##### Text segment
1. A downhole device comprising:
a housing,
a sleeve having at least a first position and a second position,
a finger having at least a first position and a second position,
a lock,
wherein the lock prevents the finger from moving inwards until the sleeve moves towards the sleeve's second position, and
a biasing device,
wherein the biasing device applies a force to move the finger from its first position towards the finger's second position,
a ball,
wherein, the finger in the second position allows the ball to move upwards past the finger,
wherein, after the ball is allowed to move upwards past the finger the ball is permanently prevented from moving downwards past the finger.
2. The downhole device of claim 1 wherein, the ball moves the sleeve.
3. The downhole device of claim 1 wherein, a fluid flow is allowed past the ball and the finger.
4. The downhole device of claim 1 wherein, the finger disappears within a predetermined period.
5. The downhole device of claim 1 wherein, the finger is polyglycolic acid.
6. The downhole device of claim 1 wherein, the finger is magnesium.
7. The downhole device of claim 1 wherein, the finger is aluminum.
8. The downhole device of claim 1 wherein, the finger is elastomeric and the bias device is incorporated into the finger.
9. The downhole device of claim 1 wherein, the lock is attached to the housing.
##########
##### Records provided
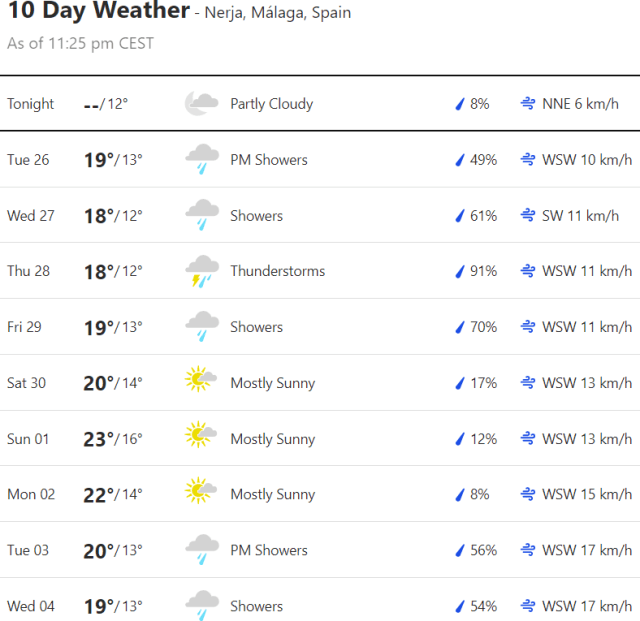640x621 pixels.
Task: Click the Thu 28 thunderstorm icon
Action: point(202,271)
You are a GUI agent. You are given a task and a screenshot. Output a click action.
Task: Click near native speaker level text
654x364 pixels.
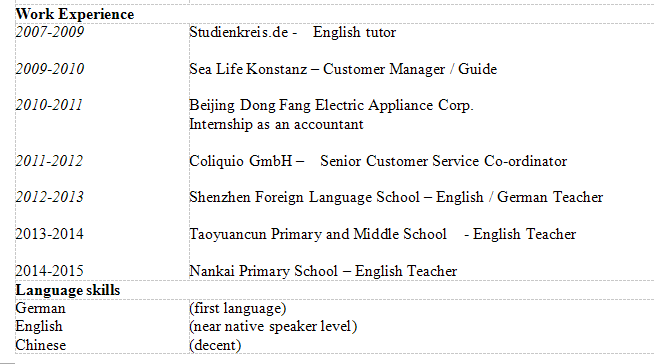click(x=273, y=326)
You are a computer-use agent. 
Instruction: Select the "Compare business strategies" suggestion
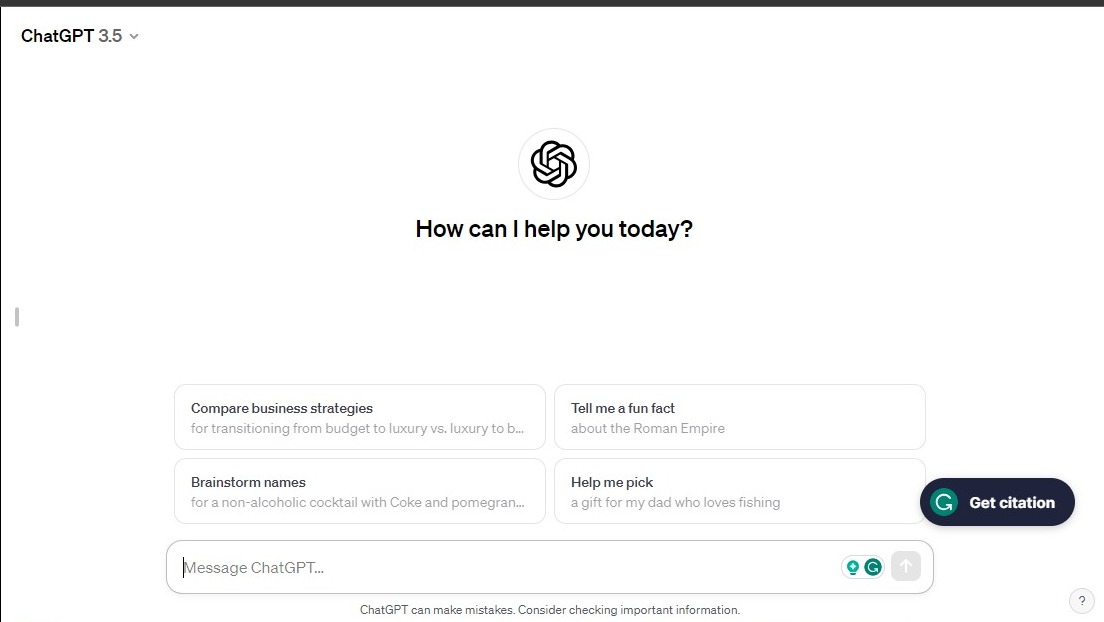(359, 417)
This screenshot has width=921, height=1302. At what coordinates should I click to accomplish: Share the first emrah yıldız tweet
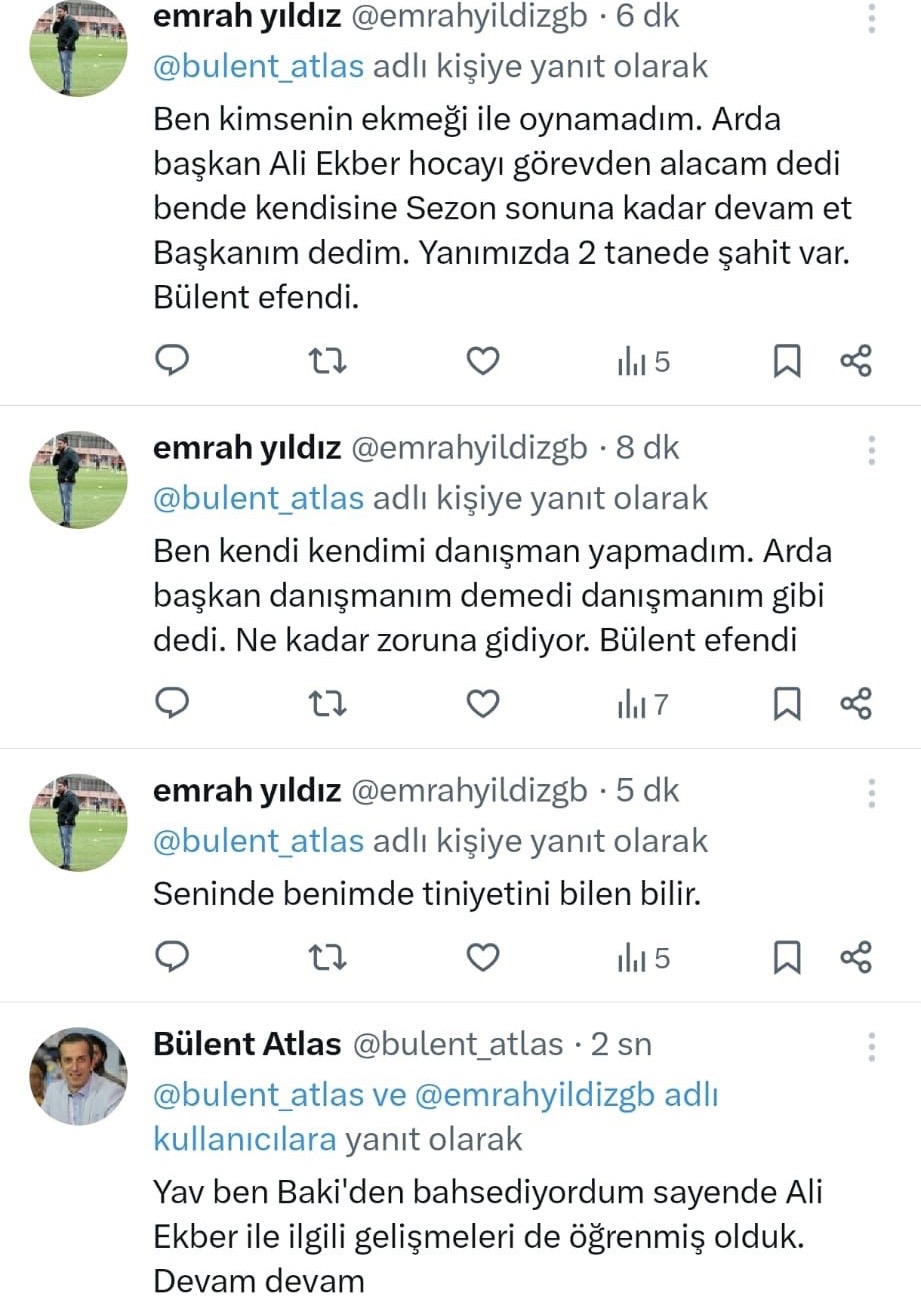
##########
Instructions:
A. Switch "screenshot" to "image" throughout the listing and write out every entry of the listing again with nothing else altered. Leave the pictures out.
B. Resume the downhole device claims, picking up after the last claim given.

Results of the tasks:
A.
640x621 pixels.
Task: Click the Thu 28 thunderstorm icon
Action: point(202,271)
You are a GUI agent. You are given a task and a image. Output a click action.
Task: Click near native speaker level text
654x364 pixels.
click(x=273, y=326)
You are a computer-use agent. 
Instruction: Select the "Compare business strategies" suggestion
(359, 417)
This image has width=921, height=1302. At what coordinates should I click to accomplish: Share the first emrah yıldız tweet

B.
10. The downhole device of claim 1 wherein, the lock is attached to the sleeve.
12. The downhole device of claim 11 wherein, a fluid flow is allowed past the ball and the finger.
13. The downhole device of claim 11 wherein, the finger disappears within a predetermined period.
14. The downhole device of claim 11 wherein, the finger is polyglycolic acid.
15. The downhole device of claim 11 wherein, the finger is magnesium.
16. The downhole device of claim 11 wherein, the finger is aluminum.
17. The downhole device of claim 11 wherein, the finger is elastomeric and the bias device is incorporated into the finger.
18. The method of actuating a one-way lock comprising:
preventing a finger from moving inwards until a ball moves downwards past the finger,
dropping the ball,
unlocking a finger in response to passage of the ball,
moving the finger radially inwards,
allowing the ball to move upwards past the finger, and
permanently preventing the ball from moving downwards past the finger in response to downward fluid flow.
19. The method of claim 18 wherein, a biasing device applies a force to move the finger inwards in response to the balls passage.
20. The method of claim 18 wherein, the finger disappears within a predetermined period.
21. The method of claim 18 wherein, the finger is polyglycolic acid.
22. The method of claim 18 wherein, the finger is magnesium.
23. The downhole device of claim 18 wherein, the finger is aluminum.
24. The method of claim 18 wherein, the finger is elastomeric and the bias device is incorporated into the finger.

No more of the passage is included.